Discrete Latent Perspective Learning for Segmentation and Detection
Deyi Ji, Feng Zhao, Lanyun Zhu, Wenwei Jin, Hongtao Lu, Jieping Ye
TL;DR
DLPL addresses perspective variability by learning a discrete latent representation of view to enable latent multi-perspective fusion from single-view images. It combines Perspective Discrete Decomposition (PDD), Perspective Homography Transformation (PHT), and Perspective Invariant Attention (PIA) to reconstruct and align multi-perspective features within a Vision Transformer backbone, guided by a reconstruction loss and EMA-based embedding space.
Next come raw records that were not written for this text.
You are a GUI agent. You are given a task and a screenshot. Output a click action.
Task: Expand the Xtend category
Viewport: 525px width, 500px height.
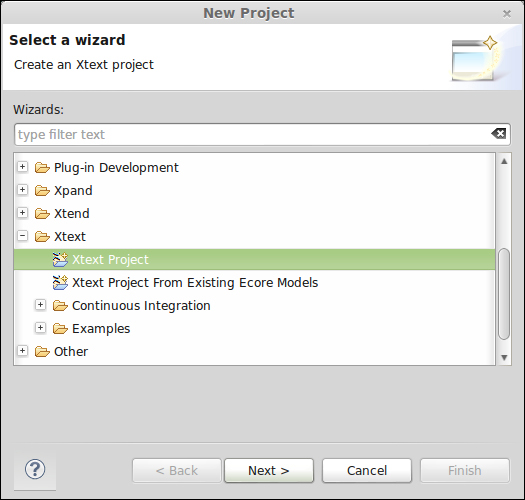22,213
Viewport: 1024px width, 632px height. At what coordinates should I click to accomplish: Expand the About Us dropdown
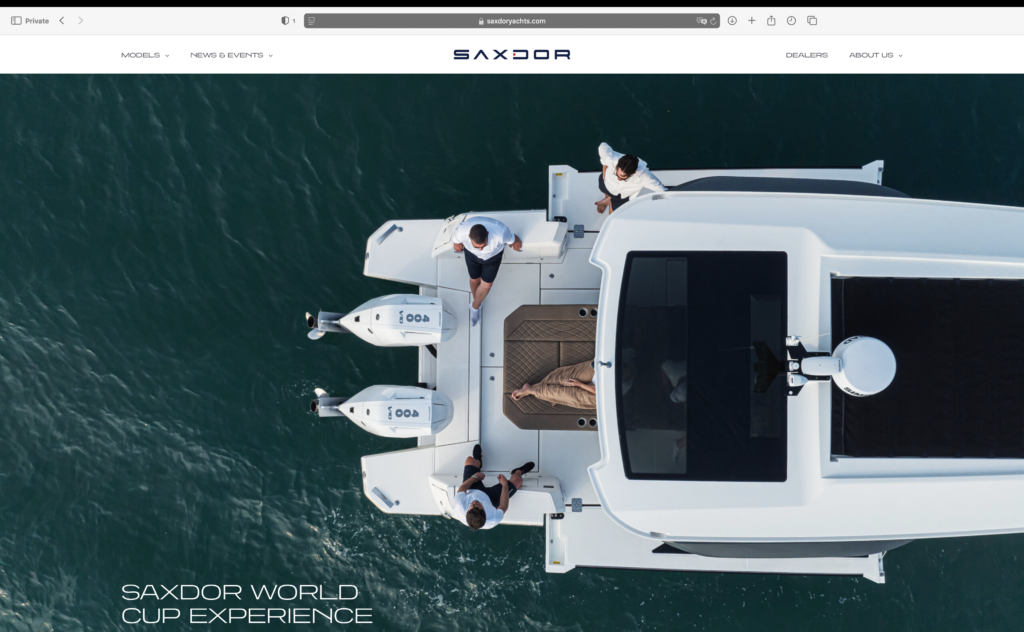click(x=875, y=55)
The approach yields consistent improvements in segmentation and detection across UAV, auto-driving, and daily photo datasets, with modest parameter overhead and strong cross-task generalization. This work offers a universal framework for perspective-invariant learning that can be integrated with various backbones and datasets, broadening robustness to viewpoint changes in real-world imagery.
Abstract
In this paper, we address the challenge of Perspective-Invariant Learning in machine learning and computer vision, which involves enabling a network to understand images from varying perspectives to achieve consistent semantic interpretation. While standard approaches rely on the labor-intensive collection of multi-view images or limited data augmentation techniques, we propose a novel framework, Discrete Latent Perspective Learning (DLPL), for latent multi-perspective fusion learning using conventional single-view images. DLPL comprises three main modules: Perspective Discrete Decomposition (PDD), Perspective Homography Transformation (PHT), and Perspective Invariant Attention (PIA), which work together to discretize visual features, transform perspectives, and fuse multi-perspective semantic information, respectively. DLPL is a universal perspective learning framework applicable to a variety of scenarios and vision tasks. Extensive experiments demonstrate that DLPL significantly enhances the network's capacity to depict images across diverse scenarios (daily photos, UAV, auto-driving) and tasks (detection, segmentation).